*** Text for analysis
41 dead in Russian plane blaze disaster
Forty-one people including at least two children have died after a Russian passenger plane made an emergency landing and erupted in a huge ball of fire and black smoke at Moscow's busiest airport on Sunday, investigators said.
Dramatic footage that went viral on social media showed Aeroflot's Sukhoi Superjet 100 aircraft crash-landing and then speeding along the runway at Sheremetyevo international airport, flames pouring from its fuselage.
Passengers could be seen leaping onto an inflatable slide at the front and running from the blazing plane as huge black columns of smoke billowed into the sky.
"There were 78 people including crew members on board the plane," the Investigative Committee said in a statement, adding that the plane had been flying to the northwestern Russian city of Murmansk.
"According to the updated info which the investigation has as of now, 37 people survived."
A spokeswoman for the investigators confirmed the death toll was 41.
Another 11 people were injured, Dmitry Matveyev, the Moscow region's health minister said earlier in the day.
'Horror before our eyes'
Witness Alyona Osokina said she was inside the terminal when she suddenly saw a plane on fire rushing along the runway.
"The blaze was devouring the plane," she told Rain TV.
Osokina said that fire engines had arrived quickly but could not immediately put out the blaze.
"This horror and tragedy happened before our eyes," she said, adding that those who managed to flee the plane then walked calmly towards the airport.
"I believe they were in a state of deep shock."
The jet carrying 73 passengers and five crew members had just left Sheremetyevo when the crew issued a distress signal, officials said.
"Flight Su-1492 took off on schedule at 6:02 pm (1502 GMT)," said a statement from the airport.
"After the take-off, the crew reported an anomaly and decided to come back to the departure airport. At 6:30 pm, the aircraft made an emergency landing," it added.
Russia's flagship carrier said the plane had to return to the airport "due to a technical reason" and its engines caught fire upon landing.
Previous reports had said the fire broke out in mid-air.
The jet reportedly managed to land on its second attempt, hitting the ground with its landing gear first and then its nose.
The plane's fuel tanks were full and a much bigger death toll could have been a real possibility, aviation experts said.
Investigators said they were looking into various lines of inquiry and it was premature to draw any conclusions about the cause of the accident.
Russian President Vladimir Putin had offered his condolences to the victims' loved ones, the Kremlin said.
He has also said the investigation "should be as thorough as possible," the Kremlin added.
Prime Minister Dmitry Medvedev ordered a special committee to investigate the disaster.
The Murmansk region - where many of the casualties are believed to be from - will go into a three-day period of mourning beginning Monday.
******
▶ **Problem requirements**: Transcribe the passage of the Moscow plane fire report from "Prime Minister Dmitry" up to and including "mourning beginning Monday.".
*** Data records
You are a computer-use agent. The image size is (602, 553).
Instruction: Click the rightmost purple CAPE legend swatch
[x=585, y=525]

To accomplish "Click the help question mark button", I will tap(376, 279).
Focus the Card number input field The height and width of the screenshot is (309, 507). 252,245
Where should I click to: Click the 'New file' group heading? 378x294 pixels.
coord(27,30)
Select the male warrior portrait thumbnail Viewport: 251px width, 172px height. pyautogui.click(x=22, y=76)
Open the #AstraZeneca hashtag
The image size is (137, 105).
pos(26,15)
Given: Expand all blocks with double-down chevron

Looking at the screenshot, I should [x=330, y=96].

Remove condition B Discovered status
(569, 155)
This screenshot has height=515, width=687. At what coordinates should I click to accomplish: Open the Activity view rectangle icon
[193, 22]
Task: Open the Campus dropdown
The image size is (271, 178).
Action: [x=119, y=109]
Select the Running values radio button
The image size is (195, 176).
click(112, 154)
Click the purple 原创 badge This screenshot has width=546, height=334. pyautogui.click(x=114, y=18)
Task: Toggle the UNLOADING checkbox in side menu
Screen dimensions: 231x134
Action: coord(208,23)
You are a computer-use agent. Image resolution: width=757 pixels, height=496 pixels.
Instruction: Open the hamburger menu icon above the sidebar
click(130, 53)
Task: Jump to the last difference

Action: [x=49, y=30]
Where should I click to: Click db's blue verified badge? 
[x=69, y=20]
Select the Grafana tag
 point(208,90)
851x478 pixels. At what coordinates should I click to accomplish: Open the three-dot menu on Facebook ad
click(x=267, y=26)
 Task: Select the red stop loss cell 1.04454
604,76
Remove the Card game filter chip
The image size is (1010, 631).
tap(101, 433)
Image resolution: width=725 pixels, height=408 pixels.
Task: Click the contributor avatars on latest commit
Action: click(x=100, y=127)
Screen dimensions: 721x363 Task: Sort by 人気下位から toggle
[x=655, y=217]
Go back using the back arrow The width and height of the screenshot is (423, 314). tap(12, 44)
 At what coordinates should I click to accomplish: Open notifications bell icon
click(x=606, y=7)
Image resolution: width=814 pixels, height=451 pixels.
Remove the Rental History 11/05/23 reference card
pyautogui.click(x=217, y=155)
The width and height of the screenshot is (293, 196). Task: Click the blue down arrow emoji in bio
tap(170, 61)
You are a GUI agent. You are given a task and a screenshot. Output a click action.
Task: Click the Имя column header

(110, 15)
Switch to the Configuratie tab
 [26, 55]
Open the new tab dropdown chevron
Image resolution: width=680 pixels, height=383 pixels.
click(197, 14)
******
▶ **Solution**:
Prime Minister Dmitry Medvedev ordered a special committee to investigate the disaster.
The Murmansk region - where many of the casualties are believed to be from - will go into a three-day period of mourning beginning Monday.